* Start PASSAGE *
# when did they put asbestos in plaster?



## Maintenance 6 (Feb 26, 2008)

Yes. They may have. It was more common in areas where asbestos was abundant. It was even used in drywall and drywall compound into at least the 1970s. The only real way to know is to get it tested.


----------



## Gary in WA (Mar 11, 2009)

Not only there.............. 

http://www.epa.gov/asbestos/pubs/ashome.html

Read all the black print before you leave that page, a truckload of info. Be safe, GBR


----------



## evapman (Mar 25, 2007)

they als


----------



## Big Bob (Jul 27, 2007)

Asbestos fiber may have been added to the finish plaster coat..

A little went a long way... a handful asbestos was tossed into the large batch to extend the working time of the plaster. A large room or a slow mechanic might increase the odds of it being used.
* End PASSAGE *
* Start COLLECTED DATA *
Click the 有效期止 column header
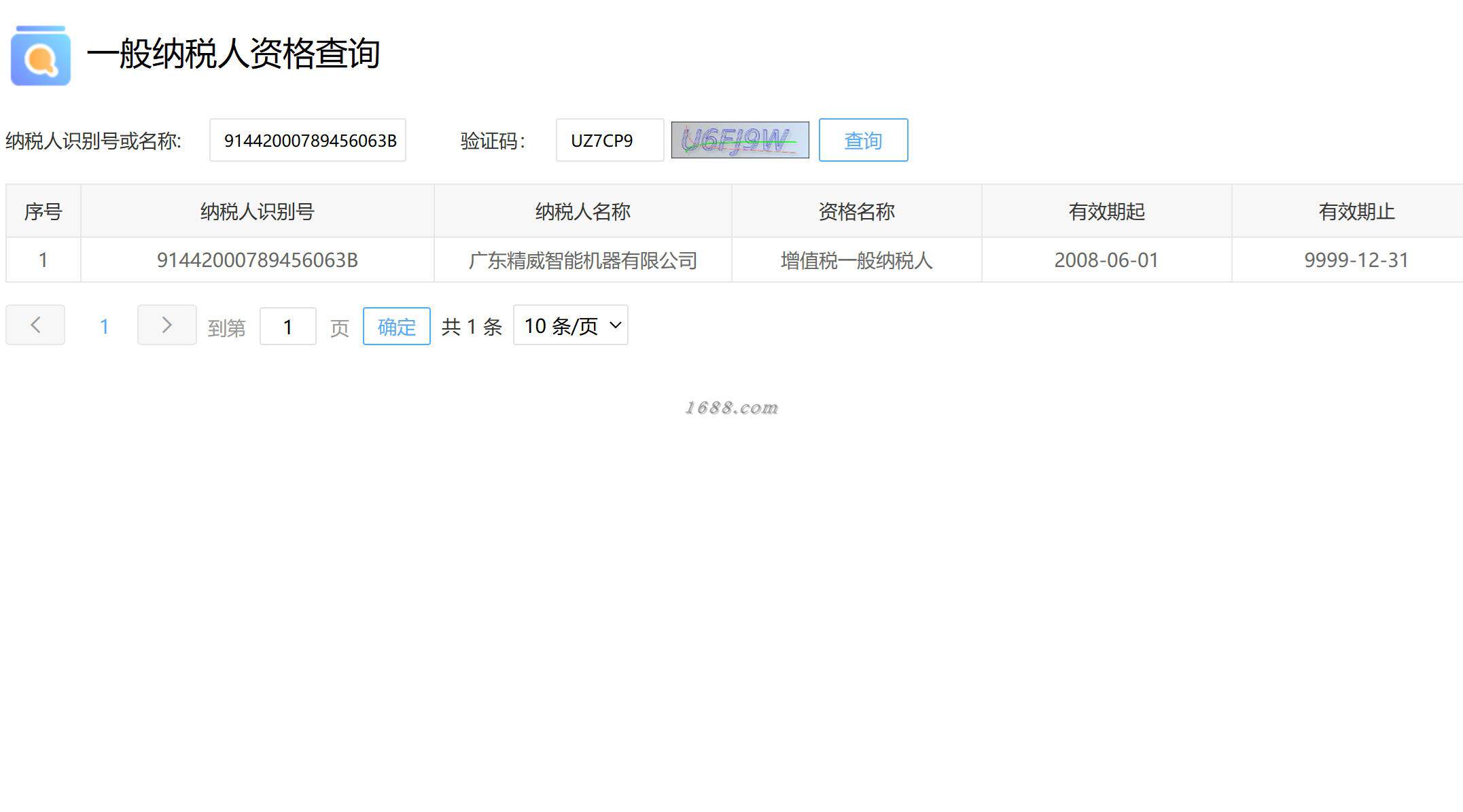The width and height of the screenshot is (1463, 812). click(1356, 211)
* End COLLECTED DATA *
In the asbestos thread, why was a handful of asbestos tossed into a large batch of plaster?

### TASK ANSWER:
It was added to extend the working time of the plaster.